===== Material shown
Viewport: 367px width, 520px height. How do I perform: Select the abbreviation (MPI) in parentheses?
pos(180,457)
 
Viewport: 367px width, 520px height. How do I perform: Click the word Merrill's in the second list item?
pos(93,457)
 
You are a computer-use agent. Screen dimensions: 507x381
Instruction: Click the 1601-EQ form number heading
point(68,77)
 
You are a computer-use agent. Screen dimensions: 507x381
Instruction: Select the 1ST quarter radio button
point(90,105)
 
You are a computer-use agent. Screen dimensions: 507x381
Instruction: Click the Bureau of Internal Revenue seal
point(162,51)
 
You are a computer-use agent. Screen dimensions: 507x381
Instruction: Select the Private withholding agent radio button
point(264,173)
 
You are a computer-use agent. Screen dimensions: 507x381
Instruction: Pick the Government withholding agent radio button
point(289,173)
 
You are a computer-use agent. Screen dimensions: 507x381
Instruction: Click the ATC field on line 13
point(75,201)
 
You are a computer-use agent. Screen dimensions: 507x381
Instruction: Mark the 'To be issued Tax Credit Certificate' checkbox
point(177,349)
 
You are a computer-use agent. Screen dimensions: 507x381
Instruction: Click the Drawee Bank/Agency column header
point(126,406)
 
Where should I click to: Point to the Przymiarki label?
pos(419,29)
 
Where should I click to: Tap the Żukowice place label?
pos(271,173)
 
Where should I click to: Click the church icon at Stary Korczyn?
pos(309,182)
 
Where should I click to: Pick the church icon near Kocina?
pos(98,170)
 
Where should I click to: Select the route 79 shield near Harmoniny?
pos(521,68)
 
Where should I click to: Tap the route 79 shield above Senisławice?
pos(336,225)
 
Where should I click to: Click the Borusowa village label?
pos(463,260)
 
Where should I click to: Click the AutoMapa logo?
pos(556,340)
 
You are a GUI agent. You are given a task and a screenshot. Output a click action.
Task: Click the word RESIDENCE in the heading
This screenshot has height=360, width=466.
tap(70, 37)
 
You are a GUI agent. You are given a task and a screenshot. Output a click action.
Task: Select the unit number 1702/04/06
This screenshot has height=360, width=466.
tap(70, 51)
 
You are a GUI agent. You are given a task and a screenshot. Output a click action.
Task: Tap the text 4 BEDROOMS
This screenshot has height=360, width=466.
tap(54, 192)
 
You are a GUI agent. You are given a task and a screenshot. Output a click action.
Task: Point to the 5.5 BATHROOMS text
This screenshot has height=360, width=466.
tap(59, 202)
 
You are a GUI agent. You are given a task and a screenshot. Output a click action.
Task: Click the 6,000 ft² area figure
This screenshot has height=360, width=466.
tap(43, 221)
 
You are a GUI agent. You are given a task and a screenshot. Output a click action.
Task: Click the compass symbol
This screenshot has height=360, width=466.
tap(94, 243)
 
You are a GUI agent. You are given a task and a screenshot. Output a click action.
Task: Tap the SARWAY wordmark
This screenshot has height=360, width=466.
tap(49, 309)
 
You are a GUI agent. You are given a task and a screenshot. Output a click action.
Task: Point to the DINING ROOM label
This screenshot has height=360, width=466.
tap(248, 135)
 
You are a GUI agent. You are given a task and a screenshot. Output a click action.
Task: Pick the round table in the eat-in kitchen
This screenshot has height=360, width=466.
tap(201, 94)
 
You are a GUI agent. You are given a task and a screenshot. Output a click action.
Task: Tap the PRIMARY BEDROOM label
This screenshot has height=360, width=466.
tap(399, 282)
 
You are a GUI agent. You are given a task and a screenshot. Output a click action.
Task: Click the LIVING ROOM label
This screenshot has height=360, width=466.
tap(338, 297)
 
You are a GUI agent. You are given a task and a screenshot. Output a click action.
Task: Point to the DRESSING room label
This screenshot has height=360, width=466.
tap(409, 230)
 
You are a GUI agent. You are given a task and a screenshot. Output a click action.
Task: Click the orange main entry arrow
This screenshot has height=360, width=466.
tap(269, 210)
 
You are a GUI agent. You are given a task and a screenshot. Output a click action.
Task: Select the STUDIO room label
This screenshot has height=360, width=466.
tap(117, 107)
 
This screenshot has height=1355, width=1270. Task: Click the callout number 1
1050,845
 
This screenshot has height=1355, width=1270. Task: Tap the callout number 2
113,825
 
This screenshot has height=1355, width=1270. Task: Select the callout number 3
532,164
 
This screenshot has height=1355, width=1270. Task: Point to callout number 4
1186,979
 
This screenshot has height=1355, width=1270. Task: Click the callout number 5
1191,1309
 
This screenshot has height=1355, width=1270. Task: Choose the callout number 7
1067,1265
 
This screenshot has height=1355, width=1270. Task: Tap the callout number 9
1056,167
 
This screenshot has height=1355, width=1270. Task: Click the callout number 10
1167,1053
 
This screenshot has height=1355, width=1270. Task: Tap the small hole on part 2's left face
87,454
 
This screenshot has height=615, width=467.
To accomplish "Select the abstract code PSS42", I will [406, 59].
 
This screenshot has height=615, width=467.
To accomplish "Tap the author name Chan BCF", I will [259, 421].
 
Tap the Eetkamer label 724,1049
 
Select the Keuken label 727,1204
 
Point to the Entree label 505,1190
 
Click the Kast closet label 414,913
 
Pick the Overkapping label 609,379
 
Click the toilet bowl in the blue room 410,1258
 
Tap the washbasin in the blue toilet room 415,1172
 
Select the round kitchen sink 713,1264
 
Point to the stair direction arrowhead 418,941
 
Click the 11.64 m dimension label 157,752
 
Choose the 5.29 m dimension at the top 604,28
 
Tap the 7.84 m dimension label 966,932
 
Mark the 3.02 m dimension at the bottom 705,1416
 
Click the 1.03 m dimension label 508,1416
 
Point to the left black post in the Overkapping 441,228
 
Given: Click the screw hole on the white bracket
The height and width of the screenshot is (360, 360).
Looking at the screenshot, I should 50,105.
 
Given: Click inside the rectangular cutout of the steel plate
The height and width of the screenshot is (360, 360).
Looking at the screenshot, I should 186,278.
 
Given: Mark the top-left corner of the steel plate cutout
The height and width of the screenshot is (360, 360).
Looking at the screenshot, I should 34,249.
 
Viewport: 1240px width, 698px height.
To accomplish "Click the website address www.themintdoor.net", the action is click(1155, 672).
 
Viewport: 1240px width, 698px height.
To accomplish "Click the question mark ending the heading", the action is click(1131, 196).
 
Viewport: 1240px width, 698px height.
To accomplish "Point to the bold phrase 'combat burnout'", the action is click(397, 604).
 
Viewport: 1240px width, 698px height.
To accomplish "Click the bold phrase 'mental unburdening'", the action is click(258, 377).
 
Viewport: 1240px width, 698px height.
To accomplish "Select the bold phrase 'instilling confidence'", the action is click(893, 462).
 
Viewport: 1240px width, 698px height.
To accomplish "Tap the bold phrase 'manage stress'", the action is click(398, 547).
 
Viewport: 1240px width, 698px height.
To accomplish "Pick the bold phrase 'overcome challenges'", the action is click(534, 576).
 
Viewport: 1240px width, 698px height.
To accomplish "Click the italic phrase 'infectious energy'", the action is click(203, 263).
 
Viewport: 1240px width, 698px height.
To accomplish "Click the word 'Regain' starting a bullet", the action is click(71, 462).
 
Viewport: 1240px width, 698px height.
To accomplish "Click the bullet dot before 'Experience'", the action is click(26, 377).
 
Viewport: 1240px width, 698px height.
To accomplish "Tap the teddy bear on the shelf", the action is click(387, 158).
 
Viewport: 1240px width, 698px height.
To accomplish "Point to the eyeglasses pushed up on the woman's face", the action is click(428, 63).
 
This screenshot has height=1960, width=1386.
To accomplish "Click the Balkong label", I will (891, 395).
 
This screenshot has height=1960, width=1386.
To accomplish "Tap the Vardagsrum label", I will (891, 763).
==========
→ Written problem
Put every line of the entries above into a Markdown table with the columns "Number" and "Line", numbering the rows in order and leaving out blank lines.

→ Written answer
| Number | Line |
|---|---|
| 1 | Viewport: 367px width, 520px height. How do I perform: Select the abbreviation (MPI) in parentheses? |
| 2 | pos(180,457) |
| 3 | Viewport: 367px width, 520px height. How do I perform: Click the word Merrill's in the second list item? |
| 4 | pos(93,457) |
| 5 | You are a computer-use agent. Screen dimensions: 507x381 |
| 6 | Instruction: Click the 1601-EQ form number heading |
| 7 | point(68,77) |
| 8 | You are a computer-use agent. Screen dimensions: 507x381 |
| 9 | Instruction: Select the 1ST quarter radio button |
| 10 | point(90,105) |
| 11 | You are a computer-use agent. Screen dimensions: 507x381 |
| 12 | Instruction: Click the Bureau of Internal Revenue seal |
| 13 | point(162,51) |
| 14 | You are a computer-use agent. Screen dimensions: 507x381 |
| 15 | Instruction: Select the Private withholding agent radio button |
| 16 | point(264,173) |
| 17 | You are a computer-use agent. Screen dimensions: 507x381 |
| 18 | Instruction: Pick the Government withholding agent radio button |
| 19 | point(289,173) |
| 20 | You are a computer-use agent. Screen dimensions: 507x381 |
| 21 | Instruction: Click the ATC field on line 13 |
| 22 | point(75,201) |
| 23 | You are a computer-use agent. Screen dimensions: 507x381 |
| 24 | Instruction: Mark the 'To be issued Tax Credit Certificate' checkbox |
| 25 | point(177,349) |
| 26 | You are a computer-use agent. Screen dimensions: 507x381 |
| 27 | Instruction: Click the Drawee Bank/Agency column header |
| 28 | point(126,406) |
| 29 | Where should I click to: Point to the Przymiarki label? |
| 30 | pos(419,29) |
| 31 | Where should I click to: Tap the Żukowice place label? |
| 32 | pos(271,173) |
| 33 | Where should I click to: Click the church icon at Stary Korczyn? |
| 34 | pos(309,182) |
| 35 | Where should I click to: Pick the church icon near Kocina? |
| 36 | pos(98,170) |
| 37 | Where should I click to: Select the route 79 shield near Harmoniny? |
| 38 | pos(521,68) |
| 39 | Where should I click to: Tap the route 79 shield above Senisławice? |
| 40 | pos(336,225) |
| 41 | Where should I click to: Click the Borusowa village label? |
| 42 | pos(463,260) |
| 43 | Where should I click to: Click the AutoMapa logo? |
| 44 | pos(556,340) |
| 45 | You are a GUI agent. You are given a task and a screenshot. Output a click action. |
| 46 | Task: Click the word RESIDENCE in the heading |
| 47 | This screenshot has height=360, width=466. |
| 48 | tap(70, 37) |
| 49 | You are a GUI agent. You are given a task and a screenshot. Output a click action. |
| 50 | Task: Select the unit number 1702/04/06 |
| 51 | This screenshot has height=360, width=466. |
| 52 | tap(70, 51) |
| 53 | You are a GUI agent. You are given a task and a screenshot. Output a click action. |
| 54 | Task: Tap the text 4 BEDROOMS |
| 55 | This screenshot has height=360, width=466. |
| 56 | tap(54, 192) |
| 57 | You are a GUI agent. You are given a task and a screenshot. Output a click action. |
| 58 | Task: Point to the 5.5 BATHROOMS text |
| 59 | This screenshot has height=360, width=466. |
| 60 | tap(59, 202) |
| 61 | You are a GUI agent. You are given a task and a screenshot. Output a click action. |
| 62 | Task: Click the 6,000 ft² area figure |
| 63 | This screenshot has height=360, width=466. |
| 64 | tap(43, 221) |
| 65 | You are a GUI agent. You are given a task and a screenshot. Output a click action. |
| 66 | Task: Click the compass symbol |
| 67 | This screenshot has height=360, width=466. |
| 68 | tap(94, 243) |
| 69 | You are a GUI agent. You are given a task and a screenshot. Output a click action. |
| 70 | Task: Tap the SARWAY wordmark |
| 71 | This screenshot has height=360, width=466. |
| 72 | tap(49, 309) |
| 73 | You are a GUI agent. You are given a task and a screenshot. Output a click action. |
| 74 | Task: Point to the DINING ROOM label |
| 75 | This screenshot has height=360, width=466. |
| 76 | tap(248, 135) |
| 77 | You are a GUI agent. You are given a task and a screenshot. Output a click action. |
| 78 | Task: Pick the round table in the eat-in kitchen |
| 79 | This screenshot has height=360, width=466. |
| 80 | tap(201, 94) |
| 81 | You are a GUI agent. You are given a task and a screenshot. Output a click action. |
| 82 | Task: Tap the PRIMARY BEDROOM label |
| 83 | This screenshot has height=360, width=466. |
| 84 | tap(399, 282) |
| 85 | You are a GUI agent. You are given a task and a screenshot. Output a click action. |
| 86 | Task: Click the LIVING ROOM label |
| 87 | This screenshot has height=360, width=466. |
| 88 | tap(338, 297) |
| 89 | You are a GUI agent. You are given a task and a screenshot. Output a click action. |
| 90 | Task: Point to the DRESSING room label |
| 91 | This screenshot has height=360, width=466. |
| 92 | tap(409, 230) |
| 93 | You are a GUI agent. You are given a task and a screenshot. Output a click action. |
| 94 | Task: Click the orange main entry arrow |
| 95 | This screenshot has height=360, width=466. |
| 96 | tap(269, 210) |
| 97 | You are a GUI agent. You are given a task and a screenshot. Output a click action. |
| 98 | Task: Select the STUDIO room label |
| 99 | This screenshot has height=360, width=466. |
| 100 | tap(117, 107) |
| 101 | This screenshot has height=1355, width=1270. Task: Click the callout number 1 |
| 102 | 1050,845 |
| 103 | This screenshot has height=1355, width=1270. Task: Tap the callout number 2 |
| 104 | 113,825 |
| 105 | This screenshot has height=1355, width=1270. Task: Select the callout number 3 |
| 106 | 532,164 |
| 107 | This screenshot has height=1355, width=1270. Task: Point to callout number 4 |
| 108 | 1186,979 |
| 109 | This screenshot has height=1355, width=1270. Task: Click the callout number 5 |
| 110 | 1191,1309 |
| 111 | This screenshot has height=1355, width=1270. Task: Choose the callout number 7 |
| 112 | 1067,1265 |
| 113 | This screenshot has height=1355, width=1270. Task: Tap the callout number 9 |
| 114 | 1056,167 |
| 115 | This screenshot has height=1355, width=1270. Task: Click the callout number 10 |
| 116 | 1167,1053 |
| 117 | This screenshot has height=1355, width=1270. Task: Tap the small hole on part 2's left face |
| 118 | 87,454 |
| 119 | This screenshot has height=615, width=467. |
| 120 | To accomplish "Select the abstract code PSS42", I will [406, 59]. |
| 121 | This screenshot has height=615, width=467. |
| 122 | To accomplish "Tap the author name Chan BCF", I will [259, 421]. |
| 123 | Tap the Eetkamer label 724,1049 |
| 124 | Select the Keuken label 727,1204 |
| 125 | Point to the Entree label 505,1190 |
| 126 | Click the Kast closet label 414,913 |
| 127 | Pick the Overkapping label 609,379 |
| 128 | Click the toilet bowl in the blue room 410,1258 |
| 129 | Tap the washbasin in the blue toilet room 415,1172 |
| 130 | Select the round kitchen sink 713,1264 |
| 131 | Point to the stair direction arrowhead 418,941 |
| 132 | Click the 11.64 m dimension label 157,752 |
| 133 | Choose the 5.29 m dimension at the top 604,28 |
| 134 | Tap the 7.84 m dimension label 966,932 |
| 135 | Mark the 3.02 m dimension at the bottom 705,1416 |
| 136 | Click the 1.03 m dimension label 508,1416 |
| 137 | Point to the left black post in the Overkapping 441,228 |
| 138 | Given: Click the screw hole on the white bracket |
| 139 | The height and width of the screenshot is (360, 360). |
| 140 | Looking at the screenshot, I should 50,105. |
| 141 | Given: Click inside the rectangular cutout of the steel plate |
| 142 | The height and width of the screenshot is (360, 360). |
| 143 | Looking at the screenshot, I should 186,278. |
| 144 | Given: Mark the top-left corner of the steel plate cutout |
| 145 | The height and width of the screenshot is (360, 360). |
| 146 | Looking at the screenshot, I should 34,249. |
| 147 | Viewport: 1240px width, 698px height. |
| 148 | To accomplish "Click the website address www.themintdoor.net", the action is click(1155, 672). |
| 149 | Viewport: 1240px width, 698px height. |
| 150 | To accomplish "Click the question mark ending the heading", the action is click(1131, 196). |
| 151 | Viewport: 1240px width, 698px height. |
| 152 | To accomplish "Point to the bold phrase 'combat burnout'", the action is click(397, 604). |
| 153 | Viewport: 1240px width, 698px height. |
| 154 | To accomplish "Click the bold phrase 'mental unburdening'", the action is click(258, 377). |
| 155 | Viewport: 1240px width, 698px height. |
| 156 | To accomplish "Select the bold phrase 'instilling confidence'", the action is click(893, 462). |
| 157 | Viewport: 1240px width, 698px height. |
| 158 | To accomplish "Tap the bold phrase 'manage stress'", the action is click(398, 547). |
| 159 | Viewport: 1240px width, 698px height. |
| 160 | To accomplish "Pick the bold phrase 'overcome challenges'", the action is click(534, 576). |
| 161 | Viewport: 1240px width, 698px height. |
| 162 | To accomplish "Click the italic phrase 'infectious energy'", the action is click(203, 263). |
| 163 | Viewport: 1240px width, 698px height. |
| 164 | To accomplish "Click the word 'Regain' starting a bullet", the action is click(71, 462). |
| 165 | Viewport: 1240px width, 698px height. |
| 166 | To accomplish "Click the bullet dot before 'Experience'", the action is click(26, 377). |
| 167 | Viewport: 1240px width, 698px height. |
| 168 | To accomplish "Tap the teddy bear on the shelf", the action is click(387, 158). |
| 169 | Viewport: 1240px width, 698px height. |
| 170 | To accomplish "Point to the eyeglasses pushed up on the woman's face", the action is click(428, 63). |
| 171 | This screenshot has height=1960, width=1386. |
| 172 | To accomplish "Click the Balkong label", I will (891, 395). |
| 173 | This screenshot has height=1960, width=1386. |
| 174 | To accomplish "Tap the Vardagsrum label", I will (891, 763). |